Prela: A Compositional & Controllable Query Language

"The calculus of relations has an intrinsic charm and beauty which makes it a source of intellectual delight to all who become acquainted with it." —Alfred Tarski

Prela is an embedded query language focusing on compositionality and control. Its queries are concise, clear, and fast. It is implemented as a library of query combinators (think parser combinators), allowing the user to freely intermix queries with code in the host programming language. The implementation follows continuation-passing style, resulting in a core engine under 1k lines of code that compiles to efficient columnar execution. Unlike almost all SQL databases, Prela does not come with its query optimizer, and queries are executed exactly as they are written. This gives the user complete control over all aspects of query planning, including join ordering, operator pushdown, materialization, and selection of physical data structures. Nevertheless, the most idiomatic way to write a query already performs well in our experiments.

Note

Prela is a research prototype in early development. Expect constant and sweeping changes to both language design and implementation.

Example

Consider Join Order Benchmark 22a:

movie.with(info.select(Info::ty.eq("countries")
                  .and(Info::info.is_in(["Germany", "German", "USA", "American"])))
      .and(keyword.is_in(["murder", "murder-in-title", "blood", "violence"]))
      .and(production_year.gt(2008))
      .and(kind.is_in(["movie", "episode"])))
   .select(title
      .and(data.with(Data::text.lt("7.0")
                .and(Data::ty.eq("rating"))).text())
      .and(company.with(Company::note.nrx(r"\(USA\)")
                   .and(Company::note.rx(r"\(200.*\)"))
                   .and(country.ne("[us]"))
                   .and(Company::ty.eq("production companies"))).name()))

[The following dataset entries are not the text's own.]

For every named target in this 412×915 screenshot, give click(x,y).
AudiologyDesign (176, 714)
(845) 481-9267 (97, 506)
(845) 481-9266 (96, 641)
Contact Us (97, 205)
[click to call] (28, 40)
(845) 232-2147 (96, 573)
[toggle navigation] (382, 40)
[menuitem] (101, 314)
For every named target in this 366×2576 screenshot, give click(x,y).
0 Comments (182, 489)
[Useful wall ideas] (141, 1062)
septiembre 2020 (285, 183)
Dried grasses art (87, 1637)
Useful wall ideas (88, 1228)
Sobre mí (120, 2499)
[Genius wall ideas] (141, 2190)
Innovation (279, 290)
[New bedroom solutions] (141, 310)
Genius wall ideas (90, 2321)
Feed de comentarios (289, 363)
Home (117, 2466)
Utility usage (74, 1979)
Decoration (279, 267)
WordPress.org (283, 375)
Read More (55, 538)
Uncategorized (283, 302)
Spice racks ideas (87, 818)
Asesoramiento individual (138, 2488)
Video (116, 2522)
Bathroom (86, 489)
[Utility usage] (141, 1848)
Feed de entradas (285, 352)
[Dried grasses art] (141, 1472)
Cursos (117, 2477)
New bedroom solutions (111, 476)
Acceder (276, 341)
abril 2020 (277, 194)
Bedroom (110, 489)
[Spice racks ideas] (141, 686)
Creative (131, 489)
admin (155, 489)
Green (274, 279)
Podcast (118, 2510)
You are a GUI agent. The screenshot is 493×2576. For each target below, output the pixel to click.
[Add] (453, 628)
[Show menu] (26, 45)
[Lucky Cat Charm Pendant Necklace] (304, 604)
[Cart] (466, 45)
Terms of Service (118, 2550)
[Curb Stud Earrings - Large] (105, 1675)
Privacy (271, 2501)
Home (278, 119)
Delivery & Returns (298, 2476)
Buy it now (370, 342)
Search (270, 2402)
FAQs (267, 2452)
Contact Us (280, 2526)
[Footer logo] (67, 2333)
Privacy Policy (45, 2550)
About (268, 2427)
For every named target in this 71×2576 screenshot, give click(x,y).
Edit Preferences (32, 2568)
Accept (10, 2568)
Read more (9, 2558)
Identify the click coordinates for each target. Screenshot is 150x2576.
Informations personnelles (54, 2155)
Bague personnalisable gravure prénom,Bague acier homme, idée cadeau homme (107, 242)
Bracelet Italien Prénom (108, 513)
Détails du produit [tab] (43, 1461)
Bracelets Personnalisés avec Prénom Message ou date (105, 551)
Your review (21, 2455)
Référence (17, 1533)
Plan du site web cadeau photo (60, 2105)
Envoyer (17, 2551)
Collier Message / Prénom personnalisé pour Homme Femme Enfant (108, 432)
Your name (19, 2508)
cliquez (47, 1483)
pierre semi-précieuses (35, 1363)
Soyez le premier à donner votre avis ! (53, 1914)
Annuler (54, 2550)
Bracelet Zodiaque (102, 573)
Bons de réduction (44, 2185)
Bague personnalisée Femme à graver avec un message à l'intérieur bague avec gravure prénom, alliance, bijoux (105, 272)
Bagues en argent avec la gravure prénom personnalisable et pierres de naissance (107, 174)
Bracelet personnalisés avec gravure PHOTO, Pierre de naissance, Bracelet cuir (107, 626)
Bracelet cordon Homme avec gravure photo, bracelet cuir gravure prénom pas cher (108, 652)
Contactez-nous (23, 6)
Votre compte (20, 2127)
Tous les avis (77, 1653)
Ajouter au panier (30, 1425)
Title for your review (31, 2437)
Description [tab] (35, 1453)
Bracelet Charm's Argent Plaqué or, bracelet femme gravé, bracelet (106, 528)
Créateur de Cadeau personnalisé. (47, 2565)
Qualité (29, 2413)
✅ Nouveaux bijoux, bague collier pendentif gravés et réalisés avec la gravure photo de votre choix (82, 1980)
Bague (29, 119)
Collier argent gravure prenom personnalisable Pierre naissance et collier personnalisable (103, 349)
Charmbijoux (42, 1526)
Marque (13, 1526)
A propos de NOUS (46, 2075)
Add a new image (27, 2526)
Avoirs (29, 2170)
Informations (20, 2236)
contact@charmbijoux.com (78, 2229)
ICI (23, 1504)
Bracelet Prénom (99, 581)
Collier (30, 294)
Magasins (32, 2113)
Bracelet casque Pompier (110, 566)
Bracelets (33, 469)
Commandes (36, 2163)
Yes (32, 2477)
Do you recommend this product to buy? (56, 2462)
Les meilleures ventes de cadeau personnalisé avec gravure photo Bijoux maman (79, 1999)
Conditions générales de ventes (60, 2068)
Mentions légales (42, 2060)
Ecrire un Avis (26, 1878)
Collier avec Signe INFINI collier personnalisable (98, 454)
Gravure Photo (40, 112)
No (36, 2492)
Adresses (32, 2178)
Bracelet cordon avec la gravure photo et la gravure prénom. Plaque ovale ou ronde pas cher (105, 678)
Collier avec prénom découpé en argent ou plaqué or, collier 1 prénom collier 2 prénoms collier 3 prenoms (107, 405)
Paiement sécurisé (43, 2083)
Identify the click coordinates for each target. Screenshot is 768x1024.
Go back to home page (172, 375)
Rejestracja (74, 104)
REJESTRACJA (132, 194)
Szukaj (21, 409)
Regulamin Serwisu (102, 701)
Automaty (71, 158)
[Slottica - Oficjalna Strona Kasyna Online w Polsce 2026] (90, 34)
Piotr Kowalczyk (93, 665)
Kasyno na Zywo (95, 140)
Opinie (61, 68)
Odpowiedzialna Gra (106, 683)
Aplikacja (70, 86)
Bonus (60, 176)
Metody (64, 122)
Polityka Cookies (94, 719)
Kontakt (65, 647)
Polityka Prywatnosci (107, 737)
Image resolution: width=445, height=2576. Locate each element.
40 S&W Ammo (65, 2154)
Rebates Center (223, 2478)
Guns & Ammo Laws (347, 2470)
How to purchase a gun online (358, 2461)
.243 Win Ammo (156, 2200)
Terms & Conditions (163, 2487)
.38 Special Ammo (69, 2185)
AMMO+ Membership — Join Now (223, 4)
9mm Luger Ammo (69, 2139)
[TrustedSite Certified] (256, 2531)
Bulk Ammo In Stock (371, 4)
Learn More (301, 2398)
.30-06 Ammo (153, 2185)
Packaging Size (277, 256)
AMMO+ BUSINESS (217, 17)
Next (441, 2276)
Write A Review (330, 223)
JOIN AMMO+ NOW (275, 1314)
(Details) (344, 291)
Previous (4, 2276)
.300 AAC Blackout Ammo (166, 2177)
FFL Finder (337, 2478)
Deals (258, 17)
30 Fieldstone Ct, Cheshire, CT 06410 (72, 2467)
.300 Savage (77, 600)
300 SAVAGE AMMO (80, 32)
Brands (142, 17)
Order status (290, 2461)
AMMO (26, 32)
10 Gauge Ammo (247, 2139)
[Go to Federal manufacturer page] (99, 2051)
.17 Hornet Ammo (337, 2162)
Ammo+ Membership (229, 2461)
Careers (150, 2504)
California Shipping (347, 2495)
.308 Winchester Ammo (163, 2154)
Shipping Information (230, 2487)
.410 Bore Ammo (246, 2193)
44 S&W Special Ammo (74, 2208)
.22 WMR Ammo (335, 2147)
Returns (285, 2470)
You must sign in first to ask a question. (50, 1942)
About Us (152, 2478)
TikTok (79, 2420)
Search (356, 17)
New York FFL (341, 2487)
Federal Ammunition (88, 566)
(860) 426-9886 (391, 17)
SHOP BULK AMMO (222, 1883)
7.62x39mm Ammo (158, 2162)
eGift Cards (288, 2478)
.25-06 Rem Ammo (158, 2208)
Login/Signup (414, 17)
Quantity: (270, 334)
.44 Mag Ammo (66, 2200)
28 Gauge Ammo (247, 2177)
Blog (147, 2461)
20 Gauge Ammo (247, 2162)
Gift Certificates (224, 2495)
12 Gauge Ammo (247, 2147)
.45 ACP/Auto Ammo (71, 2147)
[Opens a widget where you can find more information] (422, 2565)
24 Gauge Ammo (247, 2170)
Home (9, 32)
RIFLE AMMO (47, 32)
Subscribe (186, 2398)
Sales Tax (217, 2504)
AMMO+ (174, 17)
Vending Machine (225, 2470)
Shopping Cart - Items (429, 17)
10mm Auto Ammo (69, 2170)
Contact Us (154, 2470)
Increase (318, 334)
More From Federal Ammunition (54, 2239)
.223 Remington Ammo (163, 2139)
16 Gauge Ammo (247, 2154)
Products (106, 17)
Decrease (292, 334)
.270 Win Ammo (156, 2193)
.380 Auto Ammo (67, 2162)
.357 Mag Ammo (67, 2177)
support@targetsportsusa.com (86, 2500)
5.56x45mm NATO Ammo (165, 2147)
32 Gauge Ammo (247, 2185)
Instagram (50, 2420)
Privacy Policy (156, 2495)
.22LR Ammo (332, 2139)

Intuitively, the query looks for movies satisfying several conditions:

It's German or American
It's a thriller
It's produced after 2008
It's a movie or a TV series episode (which we'll also just call a "movie")

Then, for each such movie, output the following attributes:

Its title
Its rating, if lower than 7
Its production company, if satisfying further conditions

In SQL's way of thinking, movie would be in the FROM clause (along with other tables involved), with corresponds to the WHERE clause,¹ and select corresponds to the SELECT clause. But unlike SQL, Prela can freely interleave predicates and outputs, resulting in more natural queries as shown above. You can also think of data.with(...).text() and company.with(...).name() parts as subqueries which require special syntax in SQL, but are just subexpressions in Prela. And instead of explicit conditions, joins in Prela are reflected by the structure of the query in a navigational style.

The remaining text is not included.